» What to work on: Of the material below, the lines to be retyped are those from the line containing "Task: Click the" through the line containing "The height and", inclusive; reproduce them exactly.

» Supplied data:
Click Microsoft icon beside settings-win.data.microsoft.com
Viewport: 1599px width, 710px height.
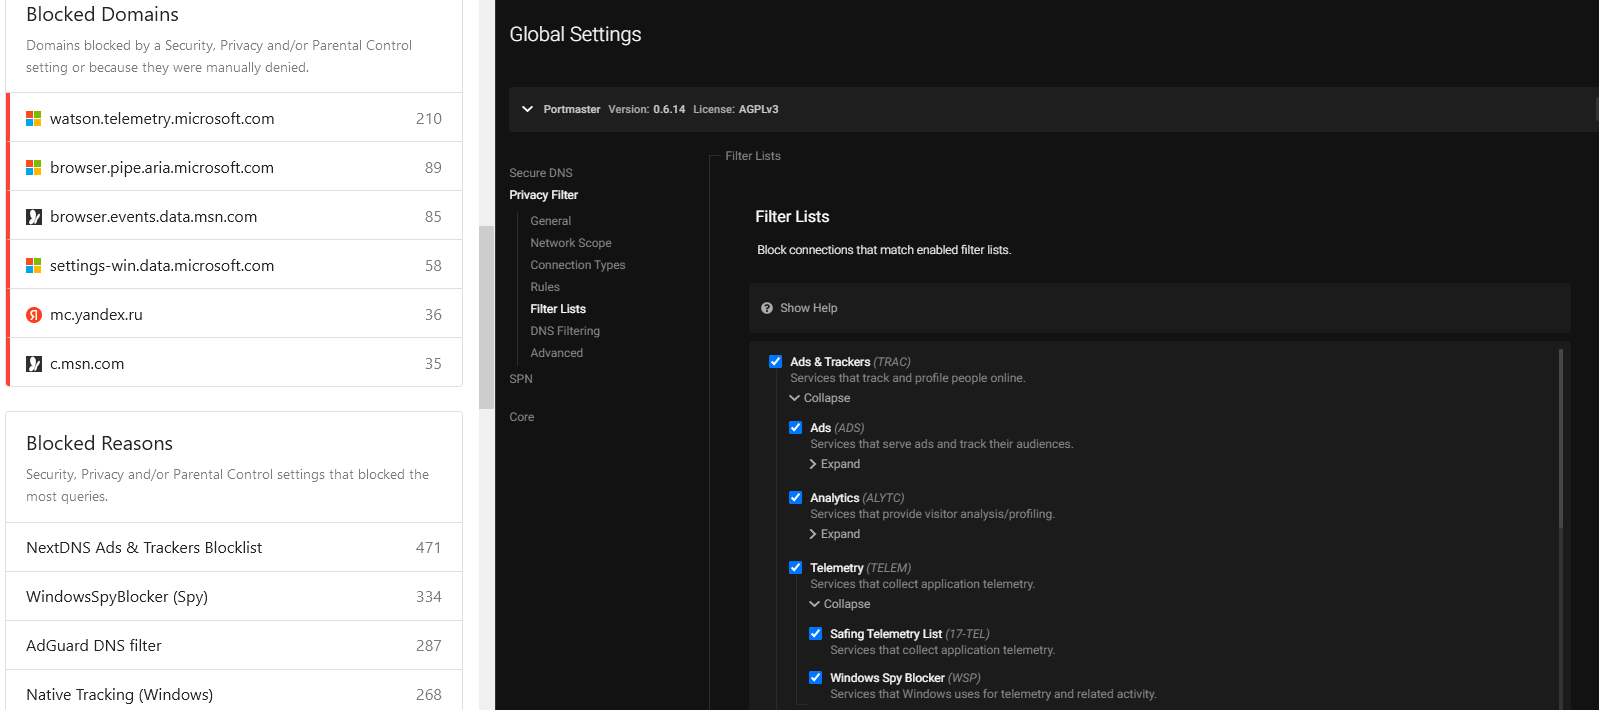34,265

...

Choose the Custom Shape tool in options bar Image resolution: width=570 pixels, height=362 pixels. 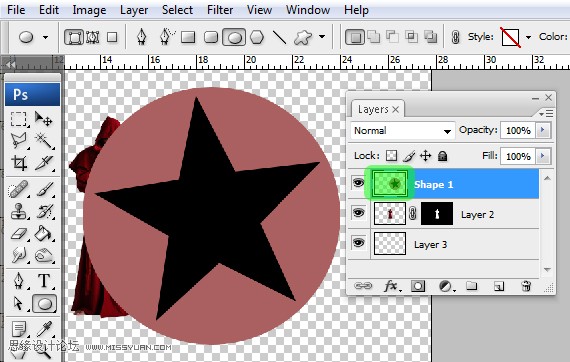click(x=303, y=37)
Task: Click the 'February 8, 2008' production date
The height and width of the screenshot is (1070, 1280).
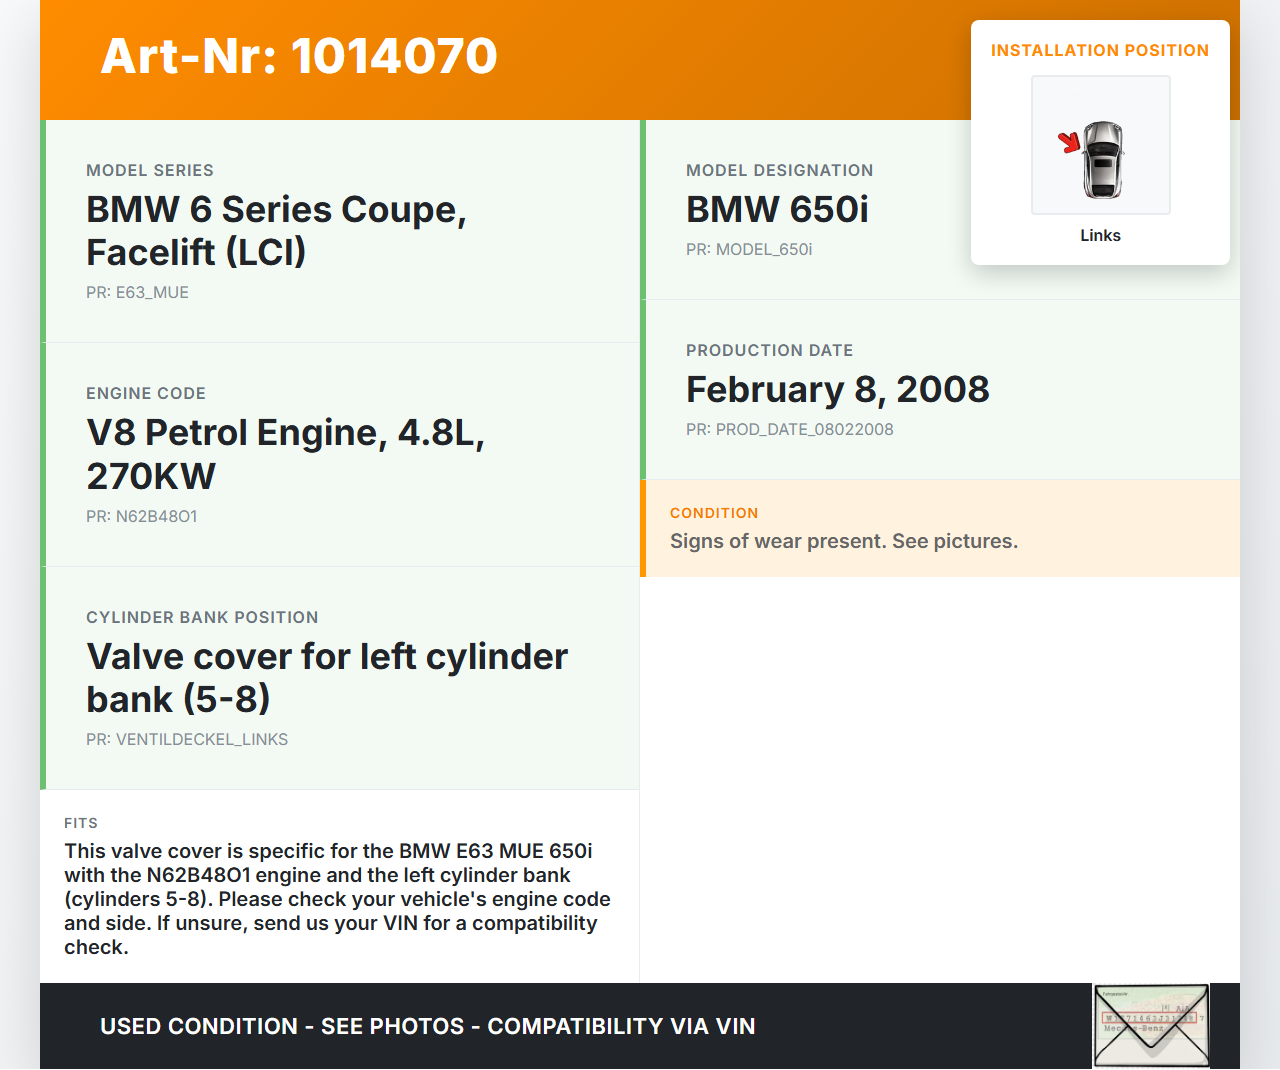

...

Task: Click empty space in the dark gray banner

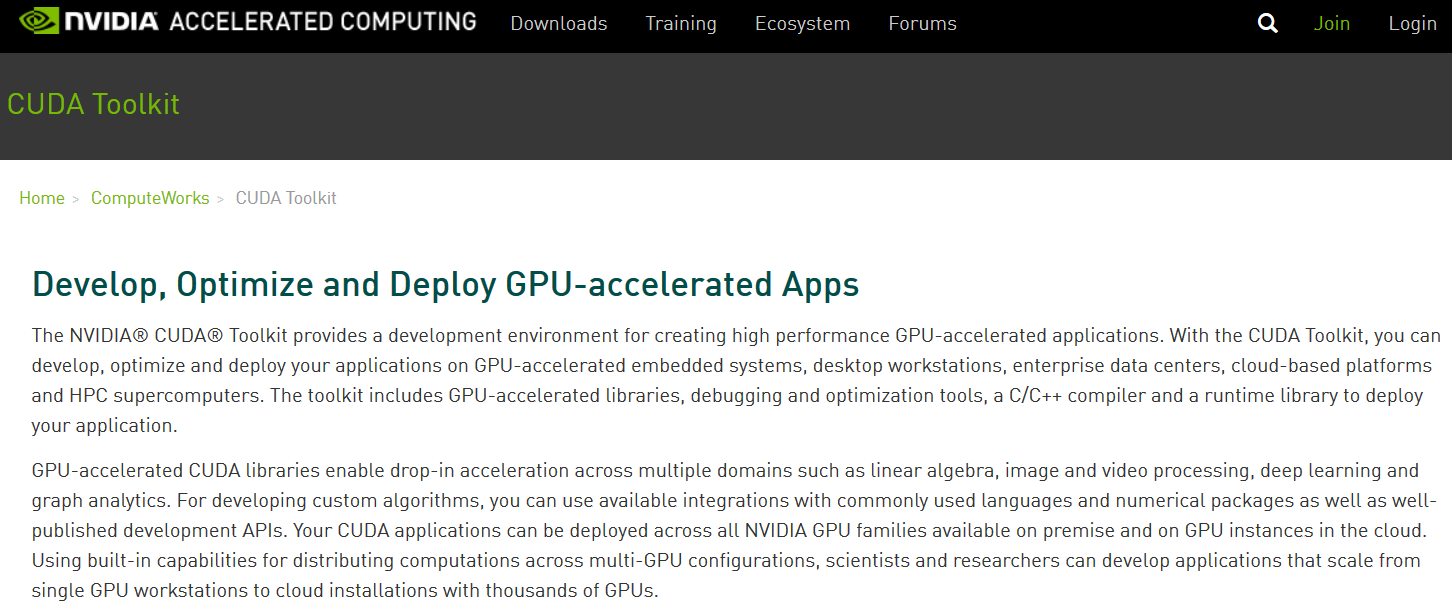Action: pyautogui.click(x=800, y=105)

» Task output:
Task: Click the 'February 8, 2008' production date
The height and width of the screenshot is (1070, 1280).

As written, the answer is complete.